Les chiffres parlent d'eux-mêmes et montrent la sensibilité des femmes enceintes quant au risque de prématurité. Aux débuts de l'étude Premeva, en 2006, 9 % des femmes enceintes en Nord - Pas-de-Calais avaient participé à l'étude. L'année dernière, un tiers d'entre elles ont répondu présent. Au total, plus de 51 000 femmes ont participé aux tests effectués dans toute la région. Et celles qui ont montré une anomalie de la flore vaginale, en l'occurence une infection pouvant provoquer un accouchement prématuré, ont pu être traitées. « Il y a un excellent suivi des professionnels et des femmes enceintes », se félicite le professeur Damien Subtil, médecin coordinateur de la maternité Jeanne-de-Flandres à Lille et en charge de l'étude.

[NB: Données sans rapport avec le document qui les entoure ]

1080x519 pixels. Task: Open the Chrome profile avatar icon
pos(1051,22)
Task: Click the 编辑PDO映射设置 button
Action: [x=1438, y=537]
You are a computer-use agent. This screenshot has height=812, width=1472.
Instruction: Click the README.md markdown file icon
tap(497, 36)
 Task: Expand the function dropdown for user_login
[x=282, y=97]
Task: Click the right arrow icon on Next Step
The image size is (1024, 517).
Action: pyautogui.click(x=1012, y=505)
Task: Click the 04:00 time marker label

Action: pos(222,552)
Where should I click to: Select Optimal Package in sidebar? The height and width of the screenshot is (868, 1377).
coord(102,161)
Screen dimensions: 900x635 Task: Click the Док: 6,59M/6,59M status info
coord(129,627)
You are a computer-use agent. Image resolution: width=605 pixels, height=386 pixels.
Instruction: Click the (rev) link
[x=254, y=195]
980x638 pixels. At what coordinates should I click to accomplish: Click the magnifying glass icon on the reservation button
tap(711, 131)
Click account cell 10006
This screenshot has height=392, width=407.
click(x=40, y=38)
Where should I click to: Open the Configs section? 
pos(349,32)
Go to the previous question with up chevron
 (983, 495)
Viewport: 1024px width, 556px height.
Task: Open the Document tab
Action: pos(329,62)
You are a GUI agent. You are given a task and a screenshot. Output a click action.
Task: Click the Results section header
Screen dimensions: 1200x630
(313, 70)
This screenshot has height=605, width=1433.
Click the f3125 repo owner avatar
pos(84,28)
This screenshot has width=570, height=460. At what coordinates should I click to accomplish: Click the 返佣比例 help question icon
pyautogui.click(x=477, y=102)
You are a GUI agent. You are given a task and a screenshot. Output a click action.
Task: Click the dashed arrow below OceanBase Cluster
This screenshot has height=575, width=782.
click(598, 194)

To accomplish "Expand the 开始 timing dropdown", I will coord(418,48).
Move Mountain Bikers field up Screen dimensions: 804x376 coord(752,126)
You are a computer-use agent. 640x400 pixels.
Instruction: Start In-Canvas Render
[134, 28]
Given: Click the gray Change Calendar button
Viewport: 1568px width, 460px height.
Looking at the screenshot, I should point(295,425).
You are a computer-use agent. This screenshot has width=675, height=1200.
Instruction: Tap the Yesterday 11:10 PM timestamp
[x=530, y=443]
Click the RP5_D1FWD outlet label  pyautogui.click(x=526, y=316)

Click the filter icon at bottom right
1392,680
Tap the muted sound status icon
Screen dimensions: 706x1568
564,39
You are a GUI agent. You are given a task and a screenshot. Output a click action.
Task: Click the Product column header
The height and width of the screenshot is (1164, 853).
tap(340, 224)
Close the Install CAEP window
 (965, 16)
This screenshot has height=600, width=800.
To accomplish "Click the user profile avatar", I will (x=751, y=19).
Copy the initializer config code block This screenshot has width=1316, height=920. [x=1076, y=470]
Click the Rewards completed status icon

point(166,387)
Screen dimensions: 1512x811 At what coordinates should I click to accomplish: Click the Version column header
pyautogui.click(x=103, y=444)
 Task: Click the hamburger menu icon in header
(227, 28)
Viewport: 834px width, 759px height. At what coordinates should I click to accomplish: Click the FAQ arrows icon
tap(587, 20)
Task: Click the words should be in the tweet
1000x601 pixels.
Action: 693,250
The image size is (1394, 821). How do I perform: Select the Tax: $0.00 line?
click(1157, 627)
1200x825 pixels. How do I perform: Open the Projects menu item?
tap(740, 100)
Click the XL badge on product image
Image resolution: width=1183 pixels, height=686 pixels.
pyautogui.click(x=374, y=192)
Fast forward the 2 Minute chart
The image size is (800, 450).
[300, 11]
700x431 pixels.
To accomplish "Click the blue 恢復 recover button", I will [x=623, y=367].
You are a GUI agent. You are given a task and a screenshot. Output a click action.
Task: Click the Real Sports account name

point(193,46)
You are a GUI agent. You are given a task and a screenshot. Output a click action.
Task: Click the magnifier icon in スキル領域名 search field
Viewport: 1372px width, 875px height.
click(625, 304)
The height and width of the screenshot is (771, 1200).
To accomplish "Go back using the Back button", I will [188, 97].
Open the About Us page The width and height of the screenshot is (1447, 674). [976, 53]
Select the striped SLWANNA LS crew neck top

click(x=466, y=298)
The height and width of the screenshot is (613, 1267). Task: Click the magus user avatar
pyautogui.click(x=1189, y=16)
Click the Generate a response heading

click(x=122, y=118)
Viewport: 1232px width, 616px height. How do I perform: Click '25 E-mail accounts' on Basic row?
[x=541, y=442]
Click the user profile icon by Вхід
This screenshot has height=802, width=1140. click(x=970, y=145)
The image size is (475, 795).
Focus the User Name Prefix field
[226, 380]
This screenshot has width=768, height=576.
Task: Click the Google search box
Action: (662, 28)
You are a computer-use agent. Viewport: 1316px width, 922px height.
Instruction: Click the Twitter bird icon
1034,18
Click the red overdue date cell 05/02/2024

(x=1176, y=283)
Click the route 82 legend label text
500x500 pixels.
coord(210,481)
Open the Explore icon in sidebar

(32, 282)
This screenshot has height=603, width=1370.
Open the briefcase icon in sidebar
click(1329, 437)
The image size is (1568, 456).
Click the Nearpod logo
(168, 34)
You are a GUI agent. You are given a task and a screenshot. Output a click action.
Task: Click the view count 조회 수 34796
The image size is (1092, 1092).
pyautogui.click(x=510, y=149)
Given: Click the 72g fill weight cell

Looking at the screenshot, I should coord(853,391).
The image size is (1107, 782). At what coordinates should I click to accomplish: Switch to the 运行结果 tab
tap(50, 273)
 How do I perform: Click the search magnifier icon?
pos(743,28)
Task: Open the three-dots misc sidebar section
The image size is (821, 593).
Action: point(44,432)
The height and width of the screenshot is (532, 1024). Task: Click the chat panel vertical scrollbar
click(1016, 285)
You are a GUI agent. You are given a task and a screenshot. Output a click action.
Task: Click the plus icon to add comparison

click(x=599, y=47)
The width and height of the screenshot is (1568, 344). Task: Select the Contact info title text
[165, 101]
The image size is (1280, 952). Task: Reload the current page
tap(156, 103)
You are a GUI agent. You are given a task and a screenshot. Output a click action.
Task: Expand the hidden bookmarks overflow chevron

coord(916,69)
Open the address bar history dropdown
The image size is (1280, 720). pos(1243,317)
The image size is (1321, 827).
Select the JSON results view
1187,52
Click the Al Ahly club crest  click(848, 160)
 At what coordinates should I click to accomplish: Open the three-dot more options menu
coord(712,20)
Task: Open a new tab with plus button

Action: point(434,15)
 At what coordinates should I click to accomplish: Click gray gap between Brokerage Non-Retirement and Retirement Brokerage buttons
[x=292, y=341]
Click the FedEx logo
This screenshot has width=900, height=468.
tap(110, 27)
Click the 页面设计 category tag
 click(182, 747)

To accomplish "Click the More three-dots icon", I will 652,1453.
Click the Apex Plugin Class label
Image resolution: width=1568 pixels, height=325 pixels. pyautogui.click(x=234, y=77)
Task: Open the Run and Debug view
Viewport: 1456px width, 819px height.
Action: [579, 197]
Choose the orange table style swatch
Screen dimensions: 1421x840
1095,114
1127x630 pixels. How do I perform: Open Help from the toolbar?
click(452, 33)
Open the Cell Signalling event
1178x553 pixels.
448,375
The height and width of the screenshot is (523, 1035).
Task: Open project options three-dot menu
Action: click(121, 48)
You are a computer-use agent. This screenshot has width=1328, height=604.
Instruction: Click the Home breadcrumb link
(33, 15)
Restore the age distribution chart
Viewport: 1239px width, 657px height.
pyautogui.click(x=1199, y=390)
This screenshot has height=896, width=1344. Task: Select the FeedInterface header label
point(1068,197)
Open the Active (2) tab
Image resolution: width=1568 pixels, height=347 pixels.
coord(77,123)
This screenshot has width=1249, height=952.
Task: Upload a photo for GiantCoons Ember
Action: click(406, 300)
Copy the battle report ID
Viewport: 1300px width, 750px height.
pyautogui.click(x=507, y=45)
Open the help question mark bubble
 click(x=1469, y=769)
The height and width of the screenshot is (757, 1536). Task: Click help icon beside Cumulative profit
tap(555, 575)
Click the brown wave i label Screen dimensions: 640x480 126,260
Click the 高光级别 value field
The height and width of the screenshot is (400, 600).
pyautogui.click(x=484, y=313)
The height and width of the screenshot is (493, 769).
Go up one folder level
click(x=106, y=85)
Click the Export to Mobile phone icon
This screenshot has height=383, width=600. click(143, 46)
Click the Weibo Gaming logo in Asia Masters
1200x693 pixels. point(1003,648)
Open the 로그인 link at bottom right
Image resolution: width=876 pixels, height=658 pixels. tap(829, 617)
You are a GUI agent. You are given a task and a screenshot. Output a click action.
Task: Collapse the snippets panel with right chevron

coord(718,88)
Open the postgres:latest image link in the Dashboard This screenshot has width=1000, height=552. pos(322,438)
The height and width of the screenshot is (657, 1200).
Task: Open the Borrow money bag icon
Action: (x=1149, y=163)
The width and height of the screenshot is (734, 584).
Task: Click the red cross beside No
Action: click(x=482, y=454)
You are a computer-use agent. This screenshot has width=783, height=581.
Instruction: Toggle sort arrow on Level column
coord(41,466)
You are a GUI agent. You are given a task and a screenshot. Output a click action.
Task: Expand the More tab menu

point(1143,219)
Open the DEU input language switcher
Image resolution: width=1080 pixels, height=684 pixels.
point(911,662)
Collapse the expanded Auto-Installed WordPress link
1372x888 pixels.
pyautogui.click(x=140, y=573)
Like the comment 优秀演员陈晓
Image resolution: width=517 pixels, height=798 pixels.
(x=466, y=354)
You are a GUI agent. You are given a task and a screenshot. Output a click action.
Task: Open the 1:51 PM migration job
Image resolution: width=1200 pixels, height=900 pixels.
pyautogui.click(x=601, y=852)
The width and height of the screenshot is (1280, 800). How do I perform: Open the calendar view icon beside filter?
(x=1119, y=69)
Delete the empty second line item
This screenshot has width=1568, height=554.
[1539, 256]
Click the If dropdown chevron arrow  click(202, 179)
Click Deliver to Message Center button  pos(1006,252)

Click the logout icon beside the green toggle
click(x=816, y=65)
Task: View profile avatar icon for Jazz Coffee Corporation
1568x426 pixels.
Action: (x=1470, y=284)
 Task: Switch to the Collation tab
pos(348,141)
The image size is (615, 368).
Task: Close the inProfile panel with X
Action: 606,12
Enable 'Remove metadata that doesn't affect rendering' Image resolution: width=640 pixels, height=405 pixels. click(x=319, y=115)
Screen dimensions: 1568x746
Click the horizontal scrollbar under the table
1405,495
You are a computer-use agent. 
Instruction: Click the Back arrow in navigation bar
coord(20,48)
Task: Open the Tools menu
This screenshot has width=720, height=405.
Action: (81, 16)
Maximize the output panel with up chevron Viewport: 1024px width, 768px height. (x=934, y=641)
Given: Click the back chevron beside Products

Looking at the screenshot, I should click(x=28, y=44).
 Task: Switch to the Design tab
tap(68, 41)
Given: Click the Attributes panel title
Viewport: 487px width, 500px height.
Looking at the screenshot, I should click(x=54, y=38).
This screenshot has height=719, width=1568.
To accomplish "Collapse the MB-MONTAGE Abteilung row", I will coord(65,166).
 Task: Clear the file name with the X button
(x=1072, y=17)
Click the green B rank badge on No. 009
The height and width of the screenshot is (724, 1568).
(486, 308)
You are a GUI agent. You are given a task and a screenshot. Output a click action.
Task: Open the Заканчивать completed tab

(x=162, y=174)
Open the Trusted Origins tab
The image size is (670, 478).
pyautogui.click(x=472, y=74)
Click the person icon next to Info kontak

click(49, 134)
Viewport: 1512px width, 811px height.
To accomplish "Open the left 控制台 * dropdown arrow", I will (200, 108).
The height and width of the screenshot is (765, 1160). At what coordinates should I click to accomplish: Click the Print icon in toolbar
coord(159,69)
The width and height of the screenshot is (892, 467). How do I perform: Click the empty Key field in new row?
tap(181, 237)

Premeva est encore loin d'avoir trouvé son terme. Le professeur Subtil compte encore sur la participation de trente mille futures mamans. « C'est un petit geste de santé publique qui peut apporter beaucoup », estime-t-il. Car au final, Premeva pourrait permettre de montrer la corrélation entre les infections vaginales et les naissances prématurées, et l'efficacité d'un antibiotique pour réduire les risques.P. Tib.